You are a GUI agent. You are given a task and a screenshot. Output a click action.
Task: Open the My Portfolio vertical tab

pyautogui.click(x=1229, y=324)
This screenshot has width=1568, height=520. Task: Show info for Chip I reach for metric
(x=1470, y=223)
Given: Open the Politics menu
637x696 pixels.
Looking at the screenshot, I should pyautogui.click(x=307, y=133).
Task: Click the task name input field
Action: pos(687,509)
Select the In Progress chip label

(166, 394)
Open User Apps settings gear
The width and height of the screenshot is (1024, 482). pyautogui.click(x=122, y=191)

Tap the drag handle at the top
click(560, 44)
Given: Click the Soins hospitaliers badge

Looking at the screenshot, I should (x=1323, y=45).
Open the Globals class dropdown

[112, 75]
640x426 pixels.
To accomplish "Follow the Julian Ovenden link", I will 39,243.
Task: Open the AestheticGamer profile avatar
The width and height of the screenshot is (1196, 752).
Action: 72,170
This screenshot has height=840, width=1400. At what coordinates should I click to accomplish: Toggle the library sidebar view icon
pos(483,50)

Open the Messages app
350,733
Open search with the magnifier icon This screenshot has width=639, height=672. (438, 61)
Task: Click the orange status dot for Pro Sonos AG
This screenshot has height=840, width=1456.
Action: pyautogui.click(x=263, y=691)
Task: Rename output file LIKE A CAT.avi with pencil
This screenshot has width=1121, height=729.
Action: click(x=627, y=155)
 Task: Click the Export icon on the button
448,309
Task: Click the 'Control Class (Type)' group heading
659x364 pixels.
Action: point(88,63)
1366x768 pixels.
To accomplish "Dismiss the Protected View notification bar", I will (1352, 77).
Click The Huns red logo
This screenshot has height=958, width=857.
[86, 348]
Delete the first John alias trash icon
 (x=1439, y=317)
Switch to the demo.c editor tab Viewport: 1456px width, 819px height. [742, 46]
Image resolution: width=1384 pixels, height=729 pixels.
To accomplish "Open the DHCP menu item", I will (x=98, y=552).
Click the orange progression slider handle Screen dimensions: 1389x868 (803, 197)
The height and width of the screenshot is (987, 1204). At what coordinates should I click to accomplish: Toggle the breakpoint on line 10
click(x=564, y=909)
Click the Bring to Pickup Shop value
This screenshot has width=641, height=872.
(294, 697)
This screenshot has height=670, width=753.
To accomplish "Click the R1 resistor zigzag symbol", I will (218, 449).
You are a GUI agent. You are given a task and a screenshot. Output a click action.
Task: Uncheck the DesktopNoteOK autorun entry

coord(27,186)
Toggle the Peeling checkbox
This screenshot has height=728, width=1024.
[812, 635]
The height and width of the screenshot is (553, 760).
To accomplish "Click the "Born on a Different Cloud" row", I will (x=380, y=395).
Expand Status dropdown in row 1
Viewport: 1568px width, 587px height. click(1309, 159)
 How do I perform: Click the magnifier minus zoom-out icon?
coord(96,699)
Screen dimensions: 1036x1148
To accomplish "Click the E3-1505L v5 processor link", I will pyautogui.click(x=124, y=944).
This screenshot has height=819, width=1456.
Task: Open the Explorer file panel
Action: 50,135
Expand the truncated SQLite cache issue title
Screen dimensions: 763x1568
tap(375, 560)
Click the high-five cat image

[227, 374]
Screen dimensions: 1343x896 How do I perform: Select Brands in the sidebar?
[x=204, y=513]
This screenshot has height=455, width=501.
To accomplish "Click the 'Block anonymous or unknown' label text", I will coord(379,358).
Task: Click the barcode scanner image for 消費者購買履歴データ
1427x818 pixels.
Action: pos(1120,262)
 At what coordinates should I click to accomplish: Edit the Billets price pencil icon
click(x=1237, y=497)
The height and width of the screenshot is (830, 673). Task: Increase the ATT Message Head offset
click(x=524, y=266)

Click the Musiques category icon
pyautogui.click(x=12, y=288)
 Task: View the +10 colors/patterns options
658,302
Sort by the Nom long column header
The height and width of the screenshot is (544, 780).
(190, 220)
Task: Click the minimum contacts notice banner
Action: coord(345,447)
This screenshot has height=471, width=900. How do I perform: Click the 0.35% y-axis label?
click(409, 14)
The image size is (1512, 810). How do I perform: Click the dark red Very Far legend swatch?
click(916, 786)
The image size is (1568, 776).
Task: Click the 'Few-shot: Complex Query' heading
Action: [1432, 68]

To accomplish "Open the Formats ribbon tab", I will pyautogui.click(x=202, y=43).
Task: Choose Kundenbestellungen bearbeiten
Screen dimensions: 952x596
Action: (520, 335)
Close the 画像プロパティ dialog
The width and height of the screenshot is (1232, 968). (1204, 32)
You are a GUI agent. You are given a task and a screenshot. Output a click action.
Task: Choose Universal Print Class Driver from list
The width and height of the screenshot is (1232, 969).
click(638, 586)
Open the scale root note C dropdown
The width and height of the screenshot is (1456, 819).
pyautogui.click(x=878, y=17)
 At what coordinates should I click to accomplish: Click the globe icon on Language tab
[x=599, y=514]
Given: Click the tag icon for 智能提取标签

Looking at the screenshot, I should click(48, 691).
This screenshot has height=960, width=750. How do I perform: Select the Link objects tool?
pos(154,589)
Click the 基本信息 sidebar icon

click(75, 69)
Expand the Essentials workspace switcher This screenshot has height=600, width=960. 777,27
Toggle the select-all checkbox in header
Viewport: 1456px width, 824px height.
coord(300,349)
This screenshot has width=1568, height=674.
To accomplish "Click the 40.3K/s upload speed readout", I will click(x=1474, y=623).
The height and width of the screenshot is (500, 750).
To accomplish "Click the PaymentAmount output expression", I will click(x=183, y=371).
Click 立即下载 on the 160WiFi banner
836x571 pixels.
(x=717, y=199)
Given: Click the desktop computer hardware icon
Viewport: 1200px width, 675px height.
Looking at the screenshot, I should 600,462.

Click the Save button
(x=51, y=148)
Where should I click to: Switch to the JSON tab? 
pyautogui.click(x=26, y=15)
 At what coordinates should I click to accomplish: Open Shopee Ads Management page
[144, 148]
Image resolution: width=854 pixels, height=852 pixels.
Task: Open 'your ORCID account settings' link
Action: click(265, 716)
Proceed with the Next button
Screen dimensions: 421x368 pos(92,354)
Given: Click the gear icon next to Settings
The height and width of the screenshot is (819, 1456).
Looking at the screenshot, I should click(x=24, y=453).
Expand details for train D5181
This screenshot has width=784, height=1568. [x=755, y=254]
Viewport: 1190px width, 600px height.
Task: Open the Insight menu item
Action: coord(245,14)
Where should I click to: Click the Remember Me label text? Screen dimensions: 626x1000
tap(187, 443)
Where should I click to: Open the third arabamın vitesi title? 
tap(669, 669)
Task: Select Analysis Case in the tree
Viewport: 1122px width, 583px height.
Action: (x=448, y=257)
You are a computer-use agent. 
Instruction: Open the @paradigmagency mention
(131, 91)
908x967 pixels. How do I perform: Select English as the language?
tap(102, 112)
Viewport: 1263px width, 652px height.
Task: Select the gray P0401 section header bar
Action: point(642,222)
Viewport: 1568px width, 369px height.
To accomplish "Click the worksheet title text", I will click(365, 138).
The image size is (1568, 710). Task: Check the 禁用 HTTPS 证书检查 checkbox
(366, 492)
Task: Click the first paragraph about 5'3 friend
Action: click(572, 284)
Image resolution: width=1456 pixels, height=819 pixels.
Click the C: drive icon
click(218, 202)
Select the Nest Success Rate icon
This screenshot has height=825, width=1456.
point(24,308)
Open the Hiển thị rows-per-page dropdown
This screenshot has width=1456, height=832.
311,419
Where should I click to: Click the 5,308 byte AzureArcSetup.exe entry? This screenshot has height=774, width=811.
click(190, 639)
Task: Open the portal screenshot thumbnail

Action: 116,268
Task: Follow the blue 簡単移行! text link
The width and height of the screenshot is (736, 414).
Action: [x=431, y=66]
****************************************
**WHAT THE TASK ASKS**
Rewrite every entry above, changing "Politics" to "Sports" and leaving everything else untouched.

**CORRECT ANSWER**
You are a GUI agent. You are given a task and a screenshot. Output a click action.
Task: Open the My Portfolio vertical tab

pyautogui.click(x=1229, y=324)
This screenshot has width=1568, height=520. Task: Show info for Chip I reach for metric
(x=1470, y=223)
Given: Open the Sports menu
637x696 pixels.
Looking at the screenshot, I should pyautogui.click(x=307, y=133).
Task: Click the task name input field
Action: pos(687,509)
Select the In Progress chip label

(166, 394)
Open User Apps settings gear
The width and height of the screenshot is (1024, 482). pyautogui.click(x=122, y=191)

Tap the drag handle at the top
click(560, 44)
Given: Click the Soins hospitaliers badge

Looking at the screenshot, I should (x=1323, y=45).
Open the Globals class dropdown

[112, 75]
640x426 pixels.
To accomplish "Follow the Julian Ovenden link", I will 39,243.
Task: Open the AestheticGamer profile avatar
The width and height of the screenshot is (1196, 752).
Action: 72,170
This screenshot has height=840, width=1400. At what coordinates should I click to accomplish: Toggle the library sidebar view icon
pos(483,50)

Open the Messages app
350,733
Open search with the magnifier icon This screenshot has width=639, height=672. (438, 61)
Task: Click the orange status dot for Pro Sonos AG
This screenshot has height=840, width=1456.
Action: pyautogui.click(x=263, y=691)
Task: Rename output file LIKE A CAT.avi with pencil
This screenshot has width=1121, height=729.
Action: click(x=627, y=155)
 Task: Click the Export icon on the button
448,309
Task: Click the 'Control Class (Type)' group heading
659x364 pixels.
Action: point(88,63)
1366x768 pixels.
To accomplish "Dismiss the Protected View notification bar", I will (1352, 77).
Click The Huns red logo
This screenshot has height=958, width=857.
[86, 348]
Delete the first John alias trash icon
 (x=1439, y=317)
Switch to the demo.c editor tab Viewport: 1456px width, 819px height. [742, 46]
Image resolution: width=1384 pixels, height=729 pixels.
To accomplish "Open the DHCP menu item", I will (x=98, y=552).
Click the orange progression slider handle Screen dimensions: 1389x868 (803, 197)
The height and width of the screenshot is (987, 1204). At what coordinates should I click to accomplish: Toggle the breakpoint on line 10
click(x=564, y=909)
Click the Bring to Pickup Shop value
This screenshot has width=641, height=872.
(294, 697)
This screenshot has height=670, width=753.
To accomplish "Click the R1 resistor zigzag symbol", I will (218, 449).
You are a GUI agent. You are given a task and a screenshot. Output a click action.
Task: Uncheck the DesktopNoteOK autorun entry

coord(27,186)
Toggle the Peeling checkbox
This screenshot has height=728, width=1024.
[812, 635]
The height and width of the screenshot is (553, 760).
To accomplish "Click the "Born on a Different Cloud" row", I will (x=380, y=395).
Expand Status dropdown in row 1
Viewport: 1568px width, 587px height. click(1309, 159)
 How do I perform: Click the magnifier minus zoom-out icon?
coord(96,699)
Screen dimensions: 1036x1148
To accomplish "Click the E3-1505L v5 processor link", I will pyautogui.click(x=124, y=944).
This screenshot has height=819, width=1456.
Task: Open the Explorer file panel
Action: 50,135
Expand the truncated SQLite cache issue title
Screen dimensions: 763x1568
tap(375, 560)
Click the high-five cat image

[227, 374]
Screen dimensions: 1343x896 How do I perform: Select Brands in the sidebar?
[x=204, y=513]
This screenshot has height=455, width=501.
To accomplish "Click the 'Block anonymous or unknown' label text", I will coord(379,358).
Task: Click the barcode scanner image for 消費者購買履歴データ
1427x818 pixels.
Action: pos(1120,262)
 At what coordinates should I click to accomplish: Edit the Billets price pencil icon
click(x=1237, y=497)
The height and width of the screenshot is (830, 673). Task: Increase the ATT Message Head offset
click(x=524, y=266)

Click the Musiques category icon
pyautogui.click(x=12, y=288)
 Task: View the +10 colors/patterns options
658,302
Sort by the Nom long column header
The height and width of the screenshot is (544, 780).
(190, 220)
Task: Click the minimum contacts notice banner
Action: coord(345,447)
This screenshot has height=471, width=900. How do I perform: Click the 0.35% y-axis label?
click(409, 14)
The image size is (1512, 810). How do I perform: Click the dark red Very Far legend swatch?
click(916, 786)
The image size is (1568, 776).
Task: Click the 'Few-shot: Complex Query' heading
Action: [1432, 68]

To accomplish "Open the Formats ribbon tab", I will pyautogui.click(x=202, y=43).
Task: Choose Kundenbestellungen bearbeiten
Screen dimensions: 952x596
Action: (520, 335)
Close the 画像プロパティ dialog
The width and height of the screenshot is (1232, 968). (1204, 32)
You are a GUI agent. You are given a task and a screenshot. Output a click action.
Task: Choose Universal Print Class Driver from list
The width and height of the screenshot is (1232, 969).
click(638, 586)
Open the scale root note C dropdown
The width and height of the screenshot is (1456, 819).
pyautogui.click(x=878, y=17)
 At what coordinates should I click to accomplish: Click the globe icon on Language tab
[x=599, y=514]
Given: Click the tag icon for 智能提取标签

Looking at the screenshot, I should click(48, 691).
This screenshot has height=960, width=750. How do I perform: Select the Link objects tool?
pos(154,589)
Click the 基本信息 sidebar icon

click(75, 69)
Expand the Essentials workspace switcher This screenshot has height=600, width=960. 777,27
Toggle the select-all checkbox in header
Viewport: 1456px width, 824px height.
coord(300,349)
This screenshot has width=1568, height=674.
To accomplish "Click the 40.3K/s upload speed readout", I will click(x=1474, y=623).
The height and width of the screenshot is (500, 750).
To accomplish "Click the PaymentAmount output expression", I will click(x=183, y=371).
Click 立即下载 on the 160WiFi banner
836x571 pixels.
(x=717, y=199)
Given: Click the desktop computer hardware icon
Viewport: 1200px width, 675px height.
Looking at the screenshot, I should 600,462.

Click the Save button
(x=51, y=148)
Where should I click to: Switch to the JSON tab? 
pyautogui.click(x=26, y=15)
 At what coordinates should I click to accomplish: Open Shopee Ads Management page
[144, 148]
Image resolution: width=854 pixels, height=852 pixels.
Task: Open 'your ORCID account settings' link
Action: click(265, 716)
Proceed with the Next button
Screen dimensions: 421x368 pos(92,354)
Given: Click the gear icon next to Settings
The height and width of the screenshot is (819, 1456).
Looking at the screenshot, I should click(x=24, y=453).
Expand details for train D5181
This screenshot has width=784, height=1568. [x=755, y=254]
Viewport: 1190px width, 600px height.
Task: Open the Insight menu item
Action: coord(245,14)
Where should I click to: Click the Remember Me label text? Screen dimensions: 626x1000
tap(187, 443)
Where should I click to: Open the third arabamın vitesi title? 
tap(669, 669)
Task: Select Analysis Case in the tree
Viewport: 1122px width, 583px height.
Action: (x=448, y=257)
You are a computer-use agent. 
Instruction: Open the @paradigmagency mention
(131, 91)
908x967 pixels. How do I perform: Select English as the language?
tap(102, 112)
Viewport: 1263px width, 652px height.
Task: Select the gray P0401 section header bar
Action: point(642,222)
Viewport: 1568px width, 369px height.
To accomplish "Click the worksheet title text", I will click(365, 138).
The image size is (1568, 710). Task: Check the 禁用 HTTPS 证书检查 checkbox
(366, 492)
Task: Click the first paragraph about 5'3 friend
Action: click(572, 284)
Image resolution: width=1456 pixels, height=819 pixels.
Click the C: drive icon
click(218, 202)
Select the Nest Success Rate icon
This screenshot has height=825, width=1456.
point(24,308)
Open the Hiển thị rows-per-page dropdown
This screenshot has width=1456, height=832.
311,419
Where should I click to: Click the 5,308 byte AzureArcSetup.exe entry? This screenshot has height=774, width=811.
click(190, 639)
Task: Open the portal screenshot thumbnail

Action: 116,268
Task: Follow the blue 簡単移行! text link
The width and height of the screenshot is (736, 414).
Action: [x=431, y=66]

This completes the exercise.